ELP offers flights to many U.S. destinations with more than 50 departures per day. Though its nonstop lineup touches only 14 markets, seven carriers combine to serve nine of the 10 busiest U.S. airports, allowing for easy one-stop itineraries, both domestic and international. ELP also remains a key hub for troop movements to and from the U.S. Army’s Fort Bliss, and the airport’s robust intra-Texas footprint includes nonstops to Austin, San Antonio, and both major airports in Dallas and Houston.
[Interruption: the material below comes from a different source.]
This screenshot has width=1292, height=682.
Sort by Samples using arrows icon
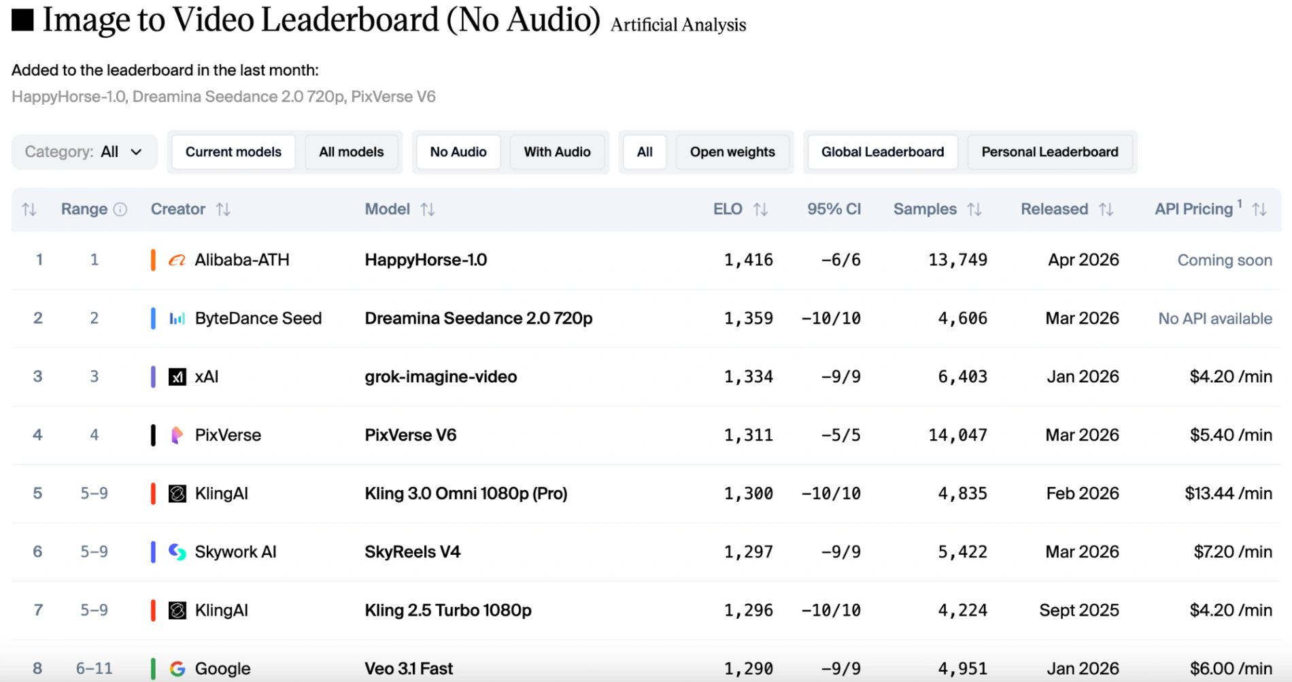click(x=974, y=209)
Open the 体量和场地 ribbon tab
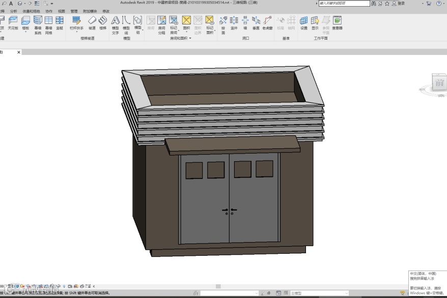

Such air connectivity is vital to a remote community with the closest neighboring large- to mid-sized cities either over the border (Mexico’s Ciudad Juárez) or more than a four-hour drive away (Albuquerque, NM and Tucson, AZ).

“We’re lucky in a sense because we have no close competition,” Aviation Director Sam Rodriguez says of ELP’s vast catchment area. “But it’s also unlucky. It certainly tends to drive up fares in our region because there is not a whole lot of competition.”

Thanks to its location just north of the Rio Grande River, a good portion of ELP’s passenger base comes from Northern Mexico, particularly cities and towns within the state of Chihuahua. Travelers move north by buses or intra-Mexico flights to Ciudad Juárez’s Abraham Gonzalez International Airport (CJS), then transit the U.S.-Mexican land border before hopping domestic flights from ELP to other U.S. cities. A reverse pattern also holds true.

“Inevitably, we function as a two-airport system (with CJS). Their flights go south, and ours go north of the border,” Rodriguez explains. “There are about 500 (U.S.-based) passengers each day who cross the border to use the Juarez airport, and the busiest mass transit route in our city is from the (border) bridge to this airport.”

These days, trips through ELP are primarily for leisure travel or visiting friends and relatives on either side of la frontera (the border). But prior to the pandemic, business traffic dominated. Most was from workers who frequently moved between U.S. markets and Ciudad Juárez, which is known for its “maquiladoras”—factories in Mexico run by foreign companies to export products back to their home nations. Rodriguez believes ELP’s industrial expansion will recapture some of its lost business traffic.

“The opportunity with this (aerospace and defense manufacturing) initiative and how it translates back to airport operations is pretty significant,” says Rodriguez, who has focused greatly on diversifying ELP’s revenue streams since he became director in the spring of 2020, when COVID was still ravaging air travel.

Elizabeth Triggs, director of Economic and International Development for the city of El Paso, also believes recent economic trends favor a further boost in air travel through the region.

“We are right on the border, not a couple miles away. So the way El Paso operates has a lot of permeability,” explains Triggs. “This is one of the largest ports for Mexican trade, and with more ‘near shoring,’ Mexico is starting to pick up some of the manufacturing that was overseas.

“It so much easier—more predictable, but also less expensive—to make products in Mexico and move them across the U.S. land border rather than depending on China or other countries where the supply chains have not been as consistent over the last couple of years,” she continues. “The airport comes into play because it’s a ton of land that’s easily accessible, from the air or just a bit further south at the Bridge of the Americas.”